Business Interruption Insurance COVID-19 claims -- Society Insurance, Twin City d/b/a Hartford, others

Many businesses have been hit particularly hard by government-mandated coronavirus shut-down orders. But instead of finding help in policies they paid for, their claims are being denied. Our lawyers are here to help.

On April 20, 2020, some 15 Chicago area restaurants, taverns, inns and bars represented by Edelman, Combs, Latturner & Goodwin, LLC and attorneys in the Chicago and Indianapolis offices of Taft, Stettinius & Hollister, LLP filed a class action against Society Insurance alleging that Society is improperly denying COVID-19-related business interruption coverage claims arising under Illinois law. Parson’s Chicken & Fish, LLC v. Society Insurance Co., 2020 CH 3916 (Cook County Circuit Court). Society has taken the position that all losses related to a government closure order are uncovered, even though the insureds specifically purchased business interruption coverage that includes protection against government closures and their policies did not contain a common exclusion for losses caused by viruses and diseases. The State of Illinois issued orders on March 15, 2020, closing all restaurants, bars, and movie theaters, and on March 20, 2020, closing all “non-essential businesses.”

A similar lawsuit was filed on behalf of a restaurant insured by Twin City d/b/a Hartford.

Illinois cases hold that the presence of a dangerous substance in a property posing risk to health or safety constitutes physical loss or damage, which is what triggers business interruption insurance. In addition, the Society policies include “civil authority” coverage which provides coverage for losses because governmental authorities prohibit access to an insured’s location because of "damage" to property other than the insured’s.
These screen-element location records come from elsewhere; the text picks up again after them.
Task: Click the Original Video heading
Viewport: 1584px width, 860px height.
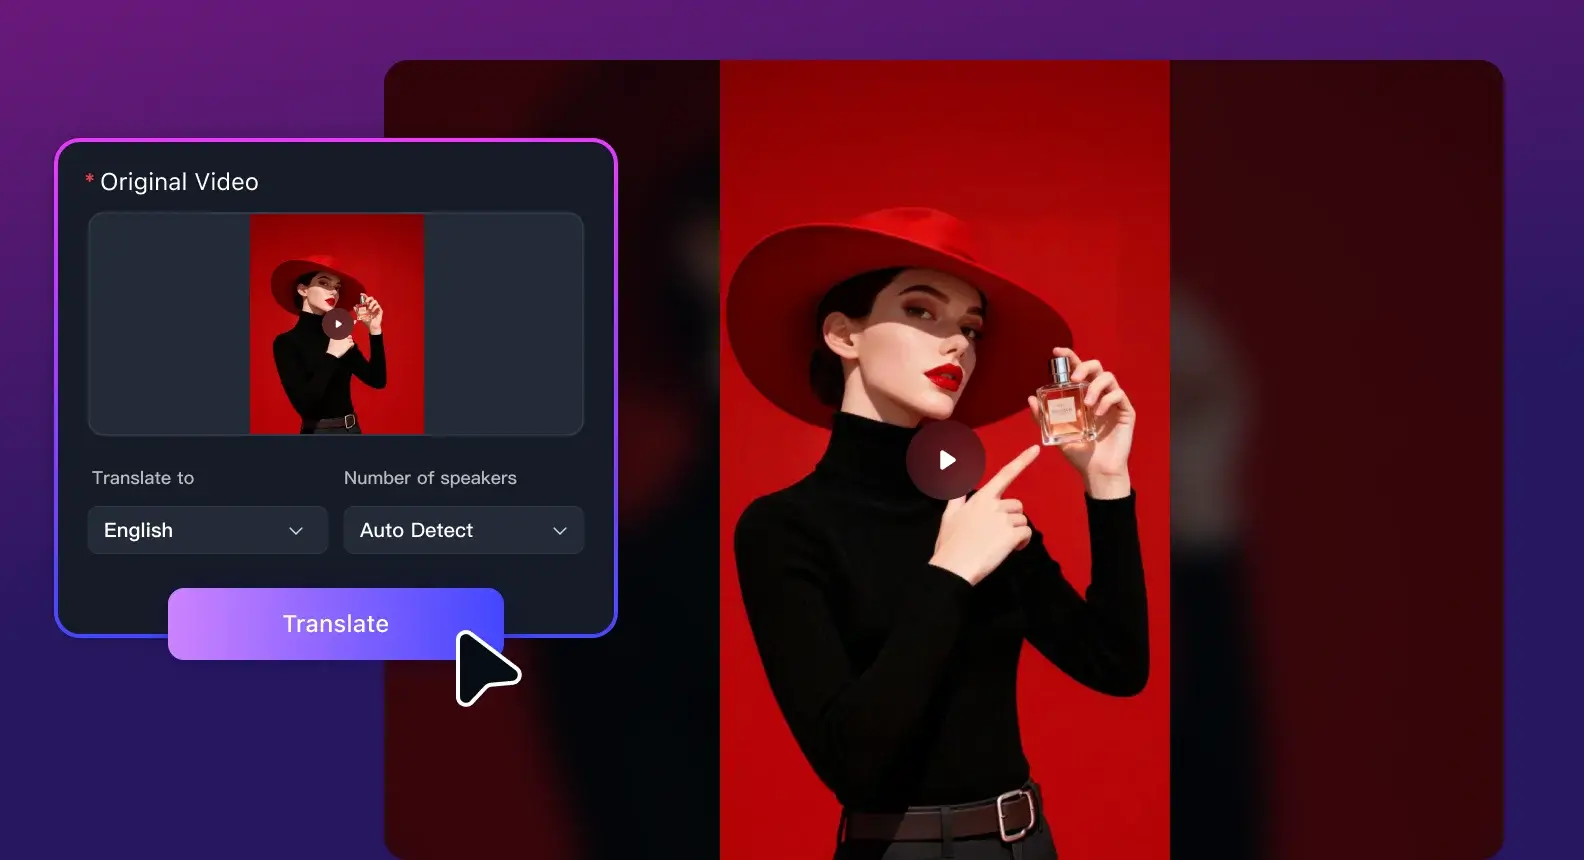Action: 179,182
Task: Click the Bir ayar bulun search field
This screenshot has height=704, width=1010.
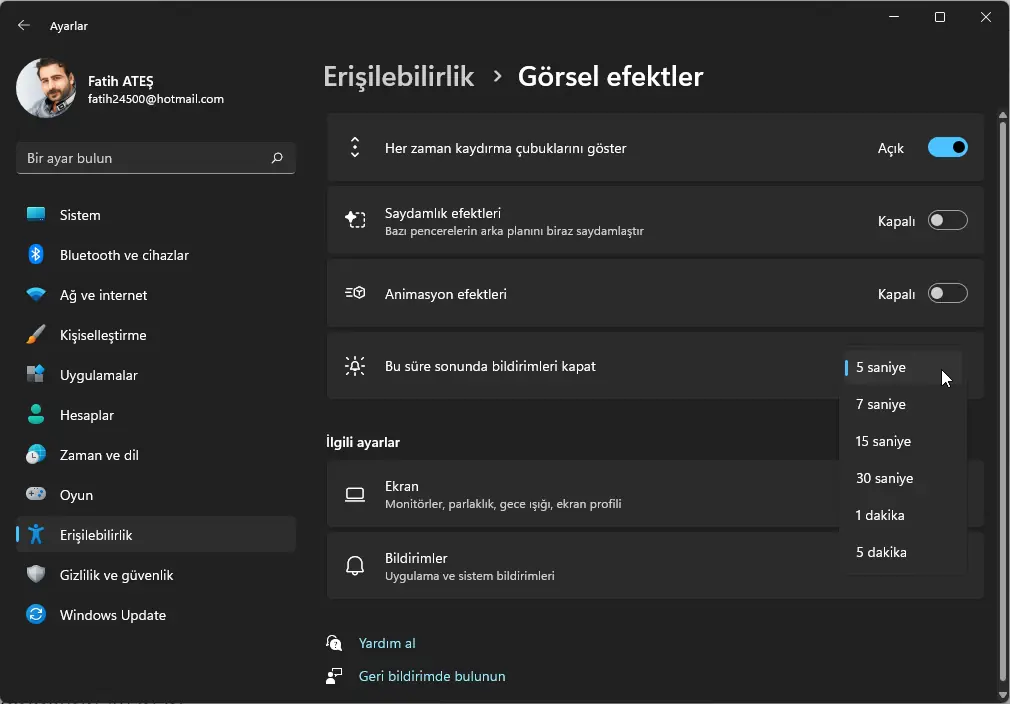Action: (140, 158)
A number of the orders issued by government authorities in response to the COVID-19 pandemic expressly state that COVID-19 causes "physical loss" or "damage" to property. For instance, the March 16, 2020, shelter-in-place order issued by the Mayor of New York City states that COVID-19 "physically is causing property loss and damage." Emergency Executive Order No. 100. The March 31, 2020 shelter-in-place extension order of the Sonoma County Health Officer states that it was issued "because the virus physically is causing property loss or damage due to its proclivity to stay airborne and to attach to surfaces for prolonged periods of time." Order No. C19-05. The state of Colorado issued a Public Health Order stating that “COVID-19… physically contributes to property loss, contamination, and damage…” Broward County, Florida issued an Emergency Order stating that COVID-19 “is physically causing property damage.” The State of Washington issued a stay at home Proclamation stating the “COVID-19 pandemic and its progression… remains a public disaster affecting life, health, [and] property…” The State of Indiana issued an Executive Order stating that COVID-19 has the “propensity to physically impact surfaces and personal property.” The City of New Orleans issued an order stating “there is reason to believe that COVID-19 may spread amongst the population by various means of exposure, including the propensity to attach to surfaces for prolonged period of time, thereby spreading from surface to person and causing property loss and damage in certain circumstances.” The State of New Mexico issued a Public Health Order acknowledging the “threat” COVID-19 “poses” to “property.” North Carolina issued an Executive Order to “assure adequate protection of… property.” The City of Los Angeles issued an Order “because, among other reasons, the COVID-19 virus can spread easily from person to person and it is physically causing property loss or damage due to its tendency to attach to surfaces for prolonged periods of time.”

We are evaluating other cases of this nature.

Contact us if you have business interruption insurance coverage, from any company, and your claim has been denied. There is no charge for consultation.

Cases of this nature require careful analysis of the policy provisions and applicable law, which may vary from state to state. An attorney familiar with coverage issues should examine the exact language of a business’ insurance policies.

Meanwhile, business owners should preserve their rights by informing their insurance carrier in writing that they are seeking all coverage under their policies for their business losses, and not be dissuaded from doing so by statements by insurance carriers or brokers that no coverage exists. Insurance policies generally require the policyholder to provide “prompt” notice to the insurer and to follow up with a signed and sworn proof of loss, sometimes within a set number of days after the initiation of losses. Documenting losses and expenses and describing claims in a legally accurate manner is essential.